Thank you very much for the video. It certainly bears out your argument and the value of the squatting position. That natural pain-free labour is possible was never in dispute. My example of the bible was to argue that references to pain going back two and a half thousand years suggested that pain-free labour is by no means the norm.
Regarding your comments about language, I bow of necessity to the opinion of a Torah scholar! (However, I have the suspicion that if i were to place two Torah scholars in a room it might generate a three way debate as to interpretation!)
It's not that I don't want to hear your argument, which I have heard before for the Genesis reference and I accept it in this case. Particularly so as the King James version (My favorite - on the language used rather than any putative accuracy) also translates this as sorrow. But what of the other references?
Isaiah 21:3-4 is a good example, referenced in the book of Daniel (Aramaic) as pain, and in the Arabic version as pain. What was the Hebrew word used here? The book of Daniel was written in Aramaic wasn't t?
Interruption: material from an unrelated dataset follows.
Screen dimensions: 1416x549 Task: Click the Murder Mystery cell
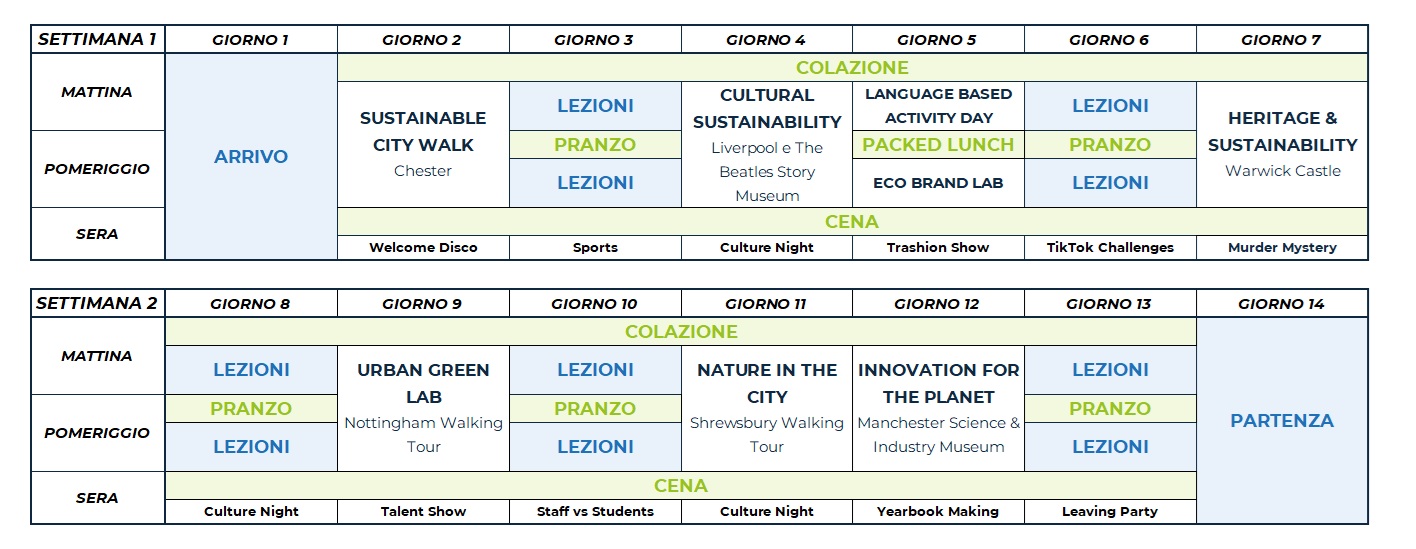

And while the Arabic version might have been taken from the Greek version, would they not have had access to the Hebrew? Were all based upon the same dragoman's error?
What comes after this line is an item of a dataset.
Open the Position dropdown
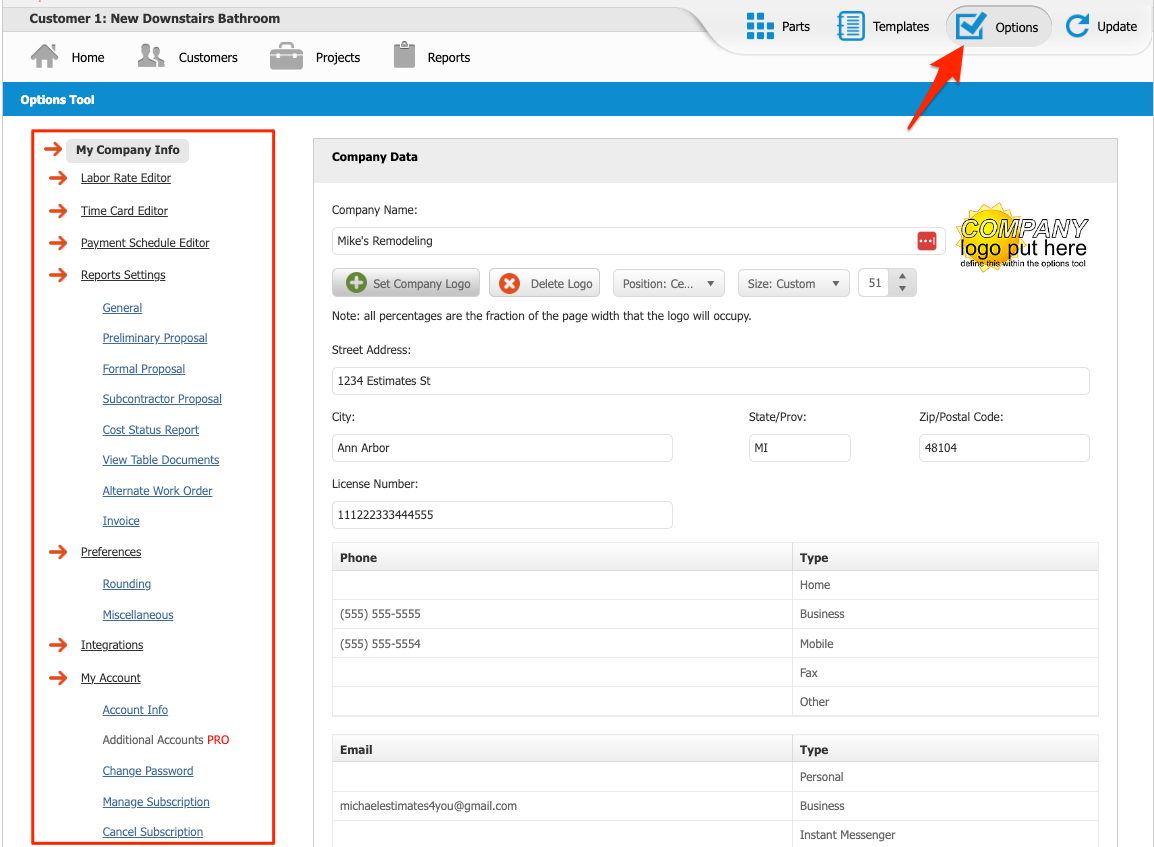This screenshot has height=847, width=1154. 668,283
I agree that all translations are subject to personal preference, but this is an argument that works both ways.
I'm a labor nurse. I love an unmedicated labor. I had no fear of labor, I prepared myself quite well and surrounded myself with supportive, loving people. I did have pain, probably due to an OP baby. Either way, I did get pain meds while they repaired the damage.
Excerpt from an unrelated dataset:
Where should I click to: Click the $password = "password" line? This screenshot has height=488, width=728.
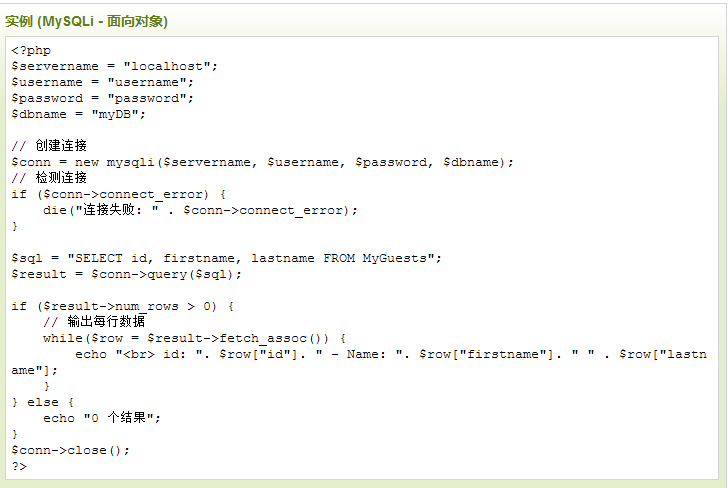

Women come to my facility from the local birth center, or their homes, because they want pain relief in the form of medications. We can offer that in the hospital. Often it's because of a prolonged labor that various non-pharm techniques didn't resolve.
Birth is different for everyone. When you start trying to put everyone in the same box, you are doing a terrible disservice to women, who all have such a varied history.
I use pain medications. It is a mistake on anyone's part to assume that because I am against the use of EPIDURAL in labor, that I am against pain medication. That reflects an inability to think outside the box a bit.
I use Percocet 5 mg or 10 mg, depending on weight of the client. Has no effect on the baby. Relieves pain. The woman continues to walk around freely, No monitor attached to her stomach, no beached whale with a Epidural catheter in her back, no 15% of women who get no pain relief but are told they are, even though they dont feel any. I welcome any questions. I am not closed minded. I wish all women would ask questions. I can tell you this. When i give women who need pain relief a Percocet in labor and they find it works perfectly and they get to continue to walk and move and push in whatever position they want, they ALWAYS ask me, why dont they offer that in the hospital? They are dumbfounded why such an effective perfect method of pain relief is withheld from women. ANd my question to you is that- WHY DONT THEY OFFER EFFECTIVE MEANS OF PAIN RELIEF IN THE HOSPITAL THAT ALSO EMPOWER THE WOMAN TO CONTINUE TO CONTROL her body?